The works of documentary and feature filmmakers were marked by social realism. The first Polish film that was faithful to social realism and displayed a vision of socialism favourable to the ruling class was Jasne łany by Eugeniusz Cękalski. There were many others: Uczta Baltazara by Jerzy Zarzycki and Jerzy Passendorf from 1954, and Przygoda na Mariensztacie by Leonard Buczkowski from 1953 (the first Polish film technicolour film). The first films of the greats were also affected by the dogma of social realism: Celuloza by Jerzy Kawalerowicz, Generation by Andrzej Wajda or Piątka z ulicy Barskiej by Aleksander Ford.
Aleksander Ford's Piątka z ulicy Barskiej was one of the best films of the 50s. The director's efforts were awarded at the 1954 Cannes Film Festival.

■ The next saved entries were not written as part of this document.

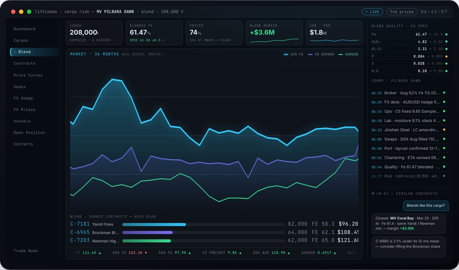This screenshot has height=270, width=459.
Task: Toggle the AUDUSD legend series
Action: click(349, 54)
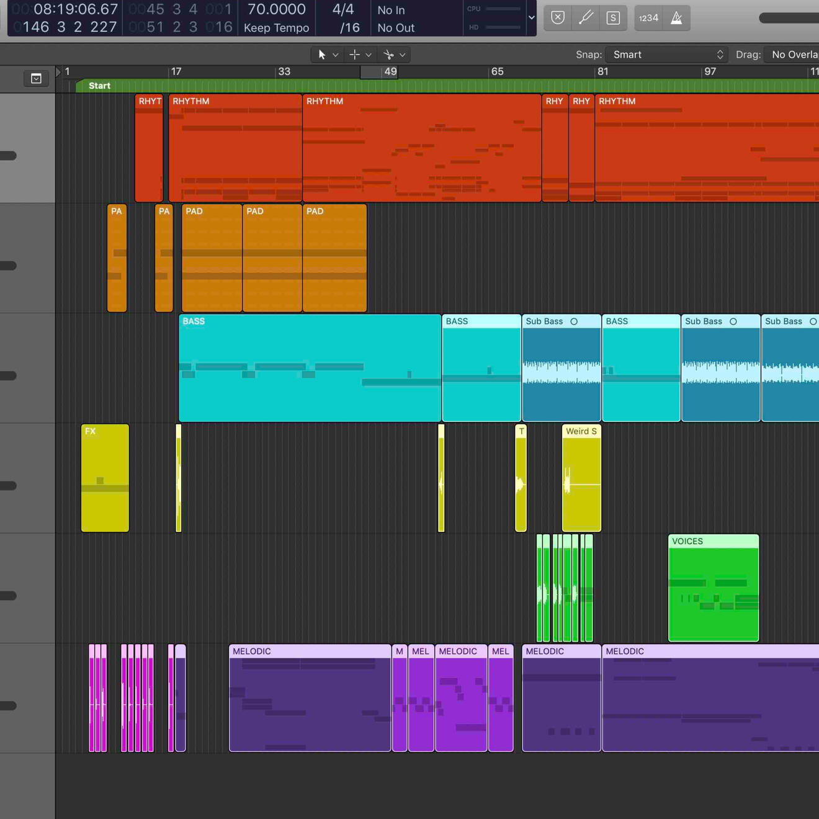Open the Snap mode dropdown set to Smart
Viewport: 819px width, 819px height.
pos(667,55)
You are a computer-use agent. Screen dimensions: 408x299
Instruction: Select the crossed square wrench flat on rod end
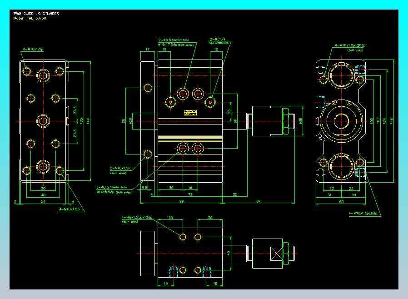(x=275, y=253)
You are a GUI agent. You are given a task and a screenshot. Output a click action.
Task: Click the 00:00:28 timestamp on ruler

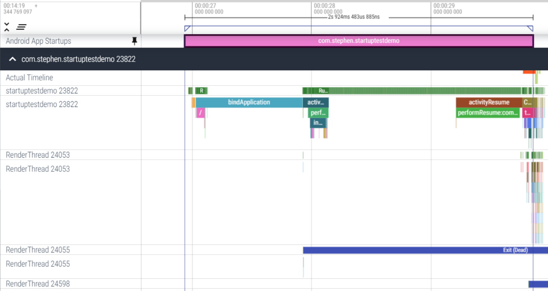click(x=324, y=6)
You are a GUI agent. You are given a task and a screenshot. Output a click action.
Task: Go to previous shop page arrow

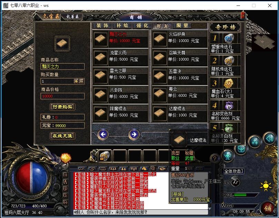coord(103,134)
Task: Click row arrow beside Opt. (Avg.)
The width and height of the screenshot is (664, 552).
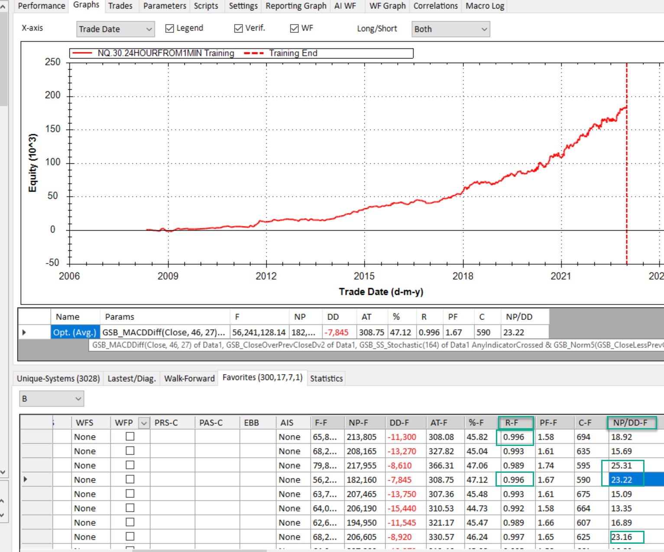Action: (x=24, y=332)
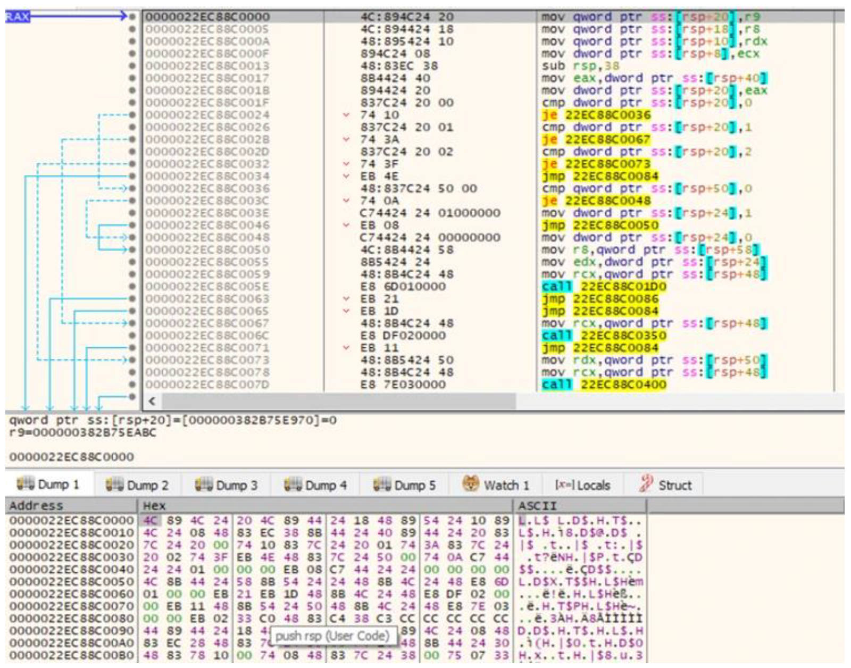Click the scroll-left arrow in disassembly

pos(152,401)
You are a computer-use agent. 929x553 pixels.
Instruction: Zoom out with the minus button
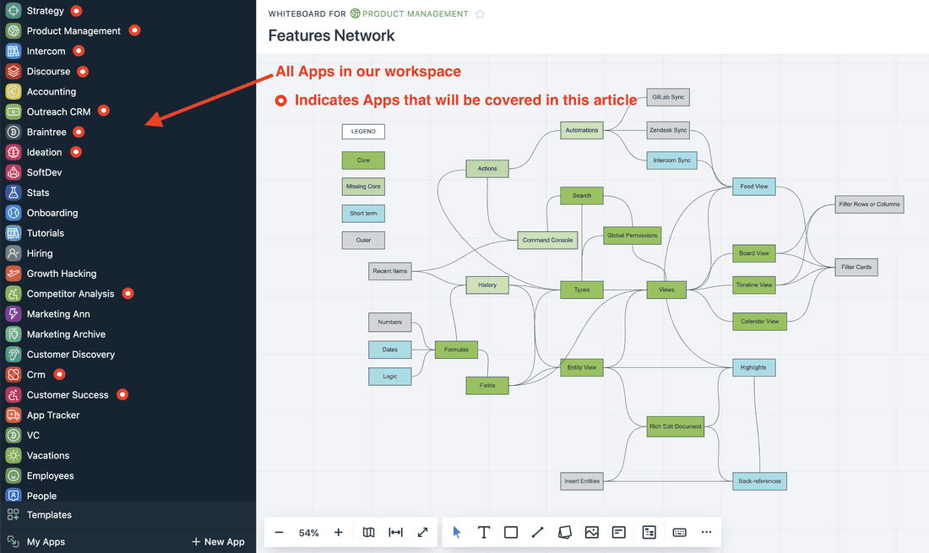point(280,533)
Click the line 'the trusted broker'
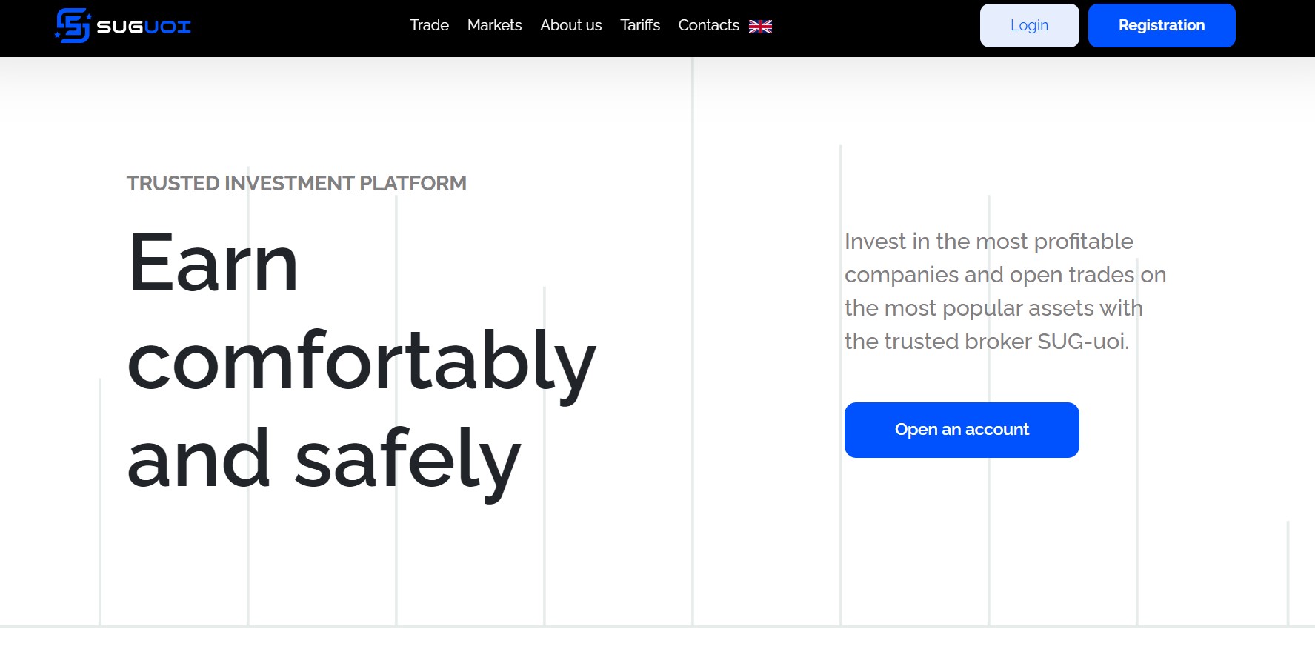Image resolution: width=1315 pixels, height=652 pixels. (x=938, y=342)

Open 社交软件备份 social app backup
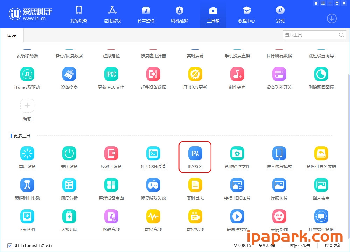point(321,216)
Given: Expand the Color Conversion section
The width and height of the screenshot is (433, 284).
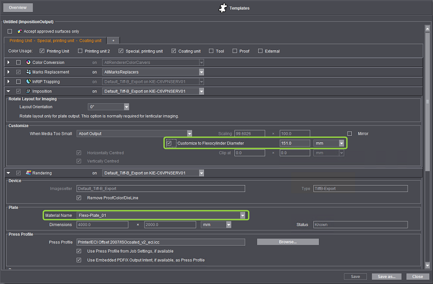Looking at the screenshot, I should 8,63.
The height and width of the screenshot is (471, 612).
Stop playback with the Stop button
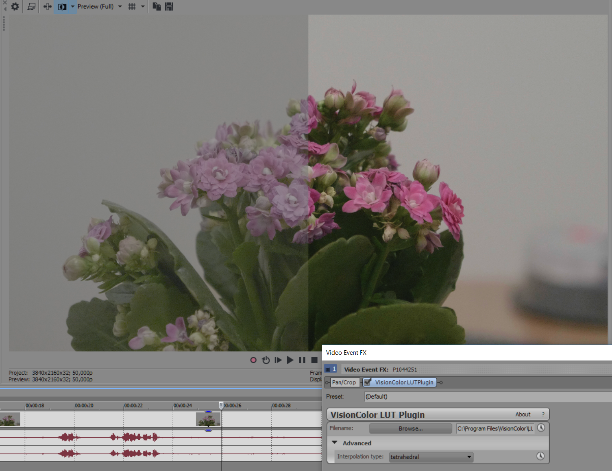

All over Europe, years of painful war had produced a need for films that would heal wounds. In Poland, Leonard Buczkowski's Zakazane piosenki (Forbidden Songs), which showed everyday life in occupied Warsaw, answered that call.
Other films, such as Wanda Jakubowska's Ostatni etap (The Last Stage), based on the true story of a prisoner in Auschwitz-Birkenau, also appealed to the foreign public. The film was shown in 50 countries. In France it had 2.8 million viewers. In 1950, Wanda Jakubowska received the International Peace Prize of the World Peace Council. Among the same year's winners were Pablo Neruda and Pablo Picasso.
Also highly popular throughout Europe was Aleksander Ford's war drama from 1948, Ulica graniczna. The story dealt with Jewish and Polish children during World War II. It had almost one million viewers in France.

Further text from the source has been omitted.